Mateo Nube (guitarist), Francisco Ferrer (guitar), Juan Cuba (vocals), Garsha Shabankharsi (percussionist), Jose Vergelin (drums), Marco Bianchi (bass)
Rock, South American folklore and Afro-Latin rhythms.Discography to date includes La Vela and El Lobo.
Los Nadies have created one of the freshest sounds to come out of the Bay Area’s Latin music scene in a long time. They bring a keen mix of politics, poetry, street party and musicianship every time they venture onstage, thrilling audiences with their unique blend of rock, nueva trova, South American folklore and Afro-Latin rhythms.
“We play an eclectic mix of Latin rhythms fused with guitar based rock,” they explain. “Part dance party, part political consciousness and a good dose of personal exploration somewhat describe our sound. The band members come from different countries, including Perú, Bolivia, Argentina and Iran. On the one hand, we have all been influenced by Latin American folkloric and Nueva Canción music as well as Afrocuban and Brazilian rhythms. We also came of age in the 70s and 80s listening to American, British and Latin American rock. Some of the influences we can cite include Silvio Rodriguez, Bunburi, Jaguares, Caifanes, Calamaro, Leon Gieco, Seru Giran, Deep Purple, Led Zepellin, Manu Chao and Santana.”
So: how did this eclectic bunch get together? “Some members of Los Nadies have been playing together in different bands for over 2 decades,” they recall, “including the seminal local Rock en Español band Zudaka.

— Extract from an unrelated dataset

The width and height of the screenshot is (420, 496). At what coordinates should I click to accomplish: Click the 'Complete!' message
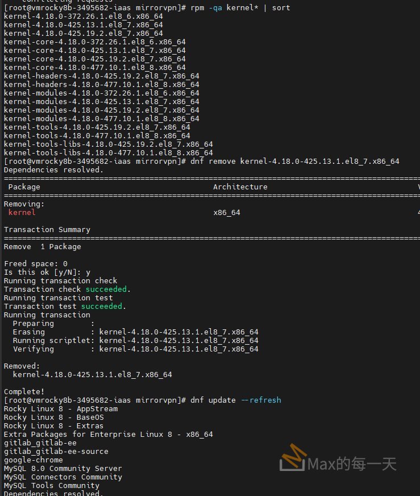tap(24, 392)
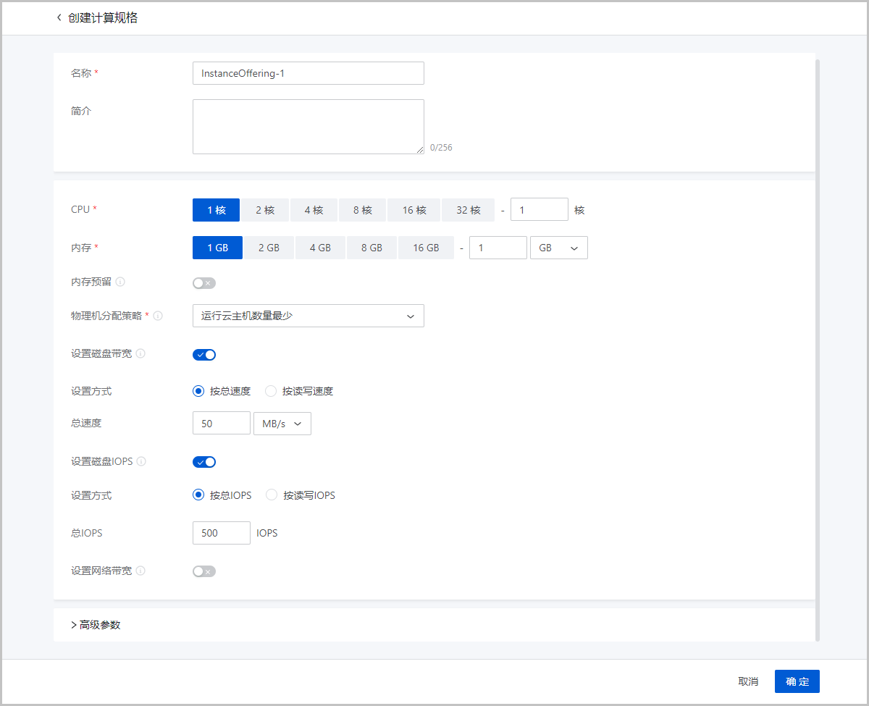Click info icon next to 设置磁盘IOPS
Viewport: 869px width, 706px height.
[141, 461]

When that band broke apart, several of us played together for a couple of years as part of Santero, and then went on to form Los Nadies in 2003. Mostly we’ve been brought together by a passion to make music that speaks to our common Latin American origins fused with the rock music we all grew up with.”
As for what they each bring to the collective, they have no doubts. “Juan Cuba, from Perú, is our lead singer, plays rhythm guitar and is a great song writer. We are all blown away by the quality of his songs. He brings many of the ideas for the songs which we then craft together in a collective process. He is also a great front man and brings a lot of soul and passion to our performances.”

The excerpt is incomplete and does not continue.